Even now I can feel the gaze as Das tilts my way, wrinkled nose crinkled in suspicion as her glasses battle to maintain balance on the small hillock of a nose. With a grunt she calls my name and asks me to present the opening speech. It's the kind of order that she was famous for issuing on students that weren't really in her class. I mean, she taught us rudimentary science for one year and her love for the textbook as a weapon of punishment over education was the only thing I remember from those hours.

So, admittedly, I am adamant in not reading it out to anyone before I go up. This insistence is also born from the fact that I'm not entirely ready at the moment, but I knew that I would be. Still, I narrate my script without theatrics and final touches, to a prematurely critical audience. Jog shrugs in reply to my attempted eloquence and I sheepishly sit myself down in a corner, hell bent on making the speech perfect. Out of the corner of my eye, I spot Kaani in conversation with Jog and it's escalating into an argument. A variety of glances are thrown my way and it's clear who the subject of this mini-debate is. I drown myself in the notebook and pretend not to notice until I see Kaani's rather spherical shadow fall on my desk.

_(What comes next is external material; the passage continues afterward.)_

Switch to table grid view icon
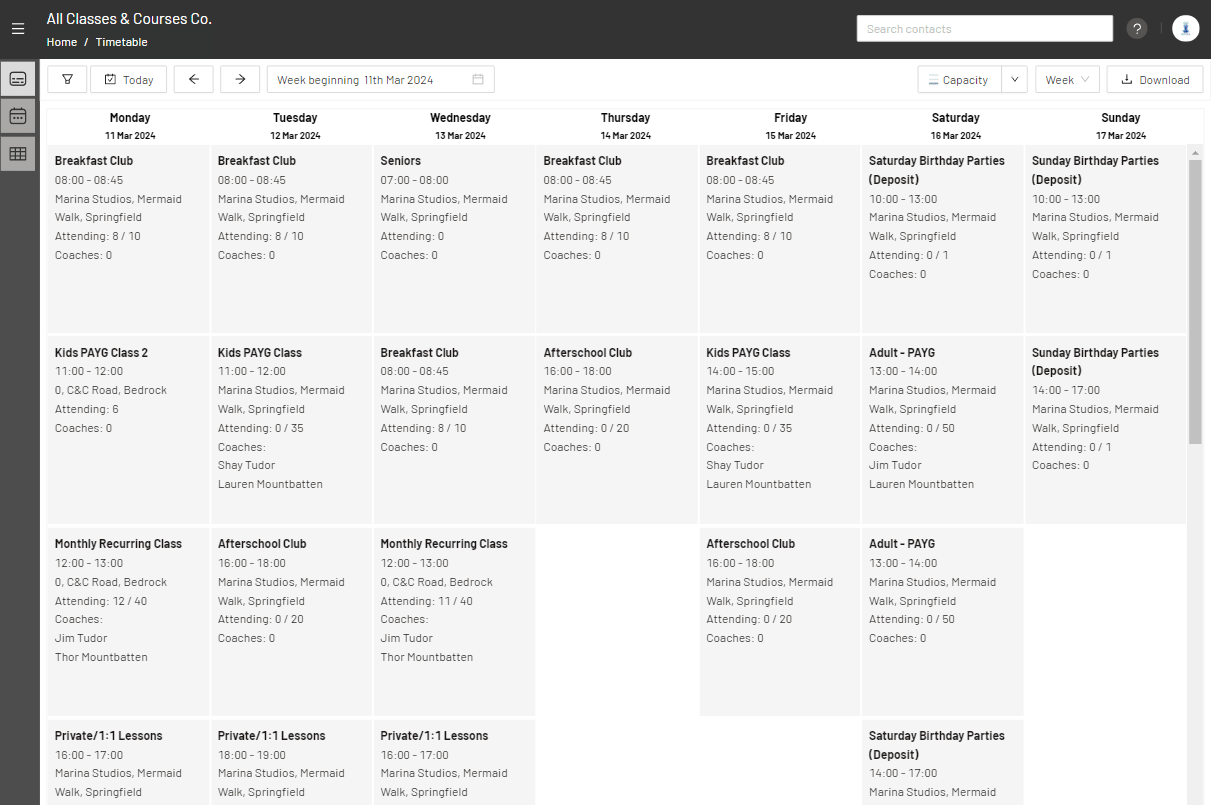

Before I tell you what Kaani said, I want it to be clear that this was the moment I understood what it meant to 'have something to prove'. Until then, I'd just been thinking how to crack this perfect opening for the weaker side of a debate. What Jog passed on through the Head Prefect had given me a reason why. Our educator, I will not call her a teacher because teachers build character and this portly woman had none of her own to begin with, had asked Kaani to make me step down from the opening speech. 15-year-old me was destroyed.

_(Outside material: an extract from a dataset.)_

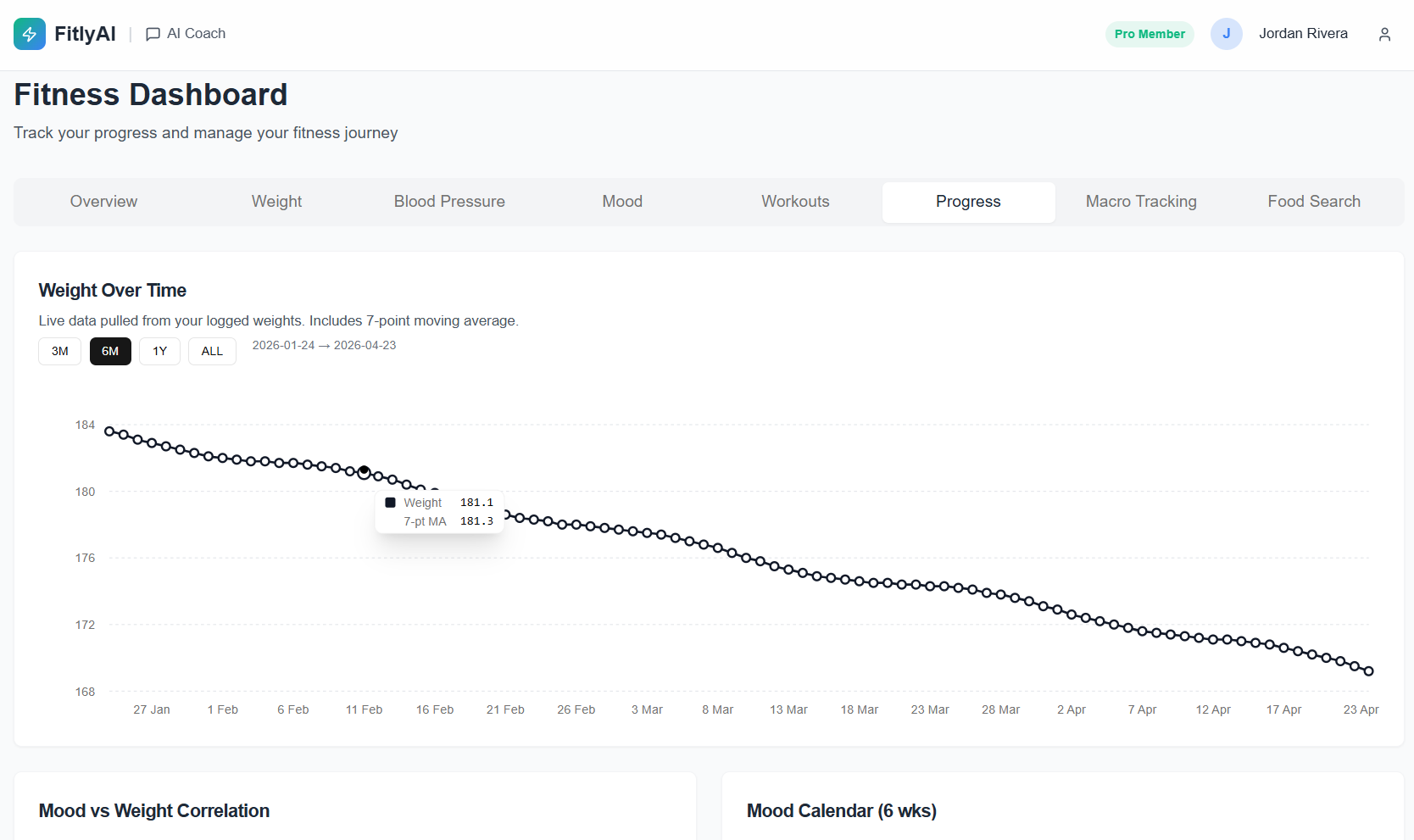Viewport: 1414px width, 840px height.
Task: Open the account person icon top right
Action: point(1384,34)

You see, I have always believed teachers should find the one trait that makes a child strong and nourish that flame. Even at that age, I was aware of this fact. So when Jog expressed her lack of faith in me, I flashed back to my earlier years when my father had expressed the same suspension of belief. Now you must understand the kind of rage filling up that skinny body. It was a fire just aching to be let out and, for a moment, I wanted to walk up to the old hag and explain why I could do this seemingly impossible task. While others would find objects to throw and people to abuse to express that anger, I managed to find my pen and channel it to paper. The silver lining also showed that not all was lost. Kaani, the ever studious, had argued on my behalf and I would still get to open. Partly because it was too late for anyone else to step up to the plate. Gathering my shattered confidence like so many brittle pieces of tubelight, I finished my speech.

That evening, I was unstoppable. What was meant to be a 4 vs 4 battle of wits had come down to a one-man-debating-machine against four hapless children. Fuelled by my anger and strengthened by the support of my fellow students, I tore through the competition's points as a piano string would slice through tender flesh. By the end of the allotted two hours, for the first time in my life, I became a hero. When the judges came in with the result everyone already wanted me to be proclaimed the best speaker and I was greeted with cheers when I went to accept the ornate certificate. They'd managed to spell my surname wrong, but there it was. The proof that crinkled old Jog's nose with air peppered by her own incredulousness. The evidence that I could manage a minuscule achievement on the strength of my own words. The ultimate prize to silence the critics who wanted me to prove that proverbial 'something'.

I had realized one important thing that day, a lesson that I would learn once again years later. I had understood that the best way to quieten the naysayers isn't to promise and plead that you can do it. The final solution is to go right ahead and do it. Because when the results come in and you come out on top, you will have proven all there is to prove. And you will have erased that stain of failure which society spat on you. Not because you had the guile to dodge it, but because you had the strength to wash it off every damn time.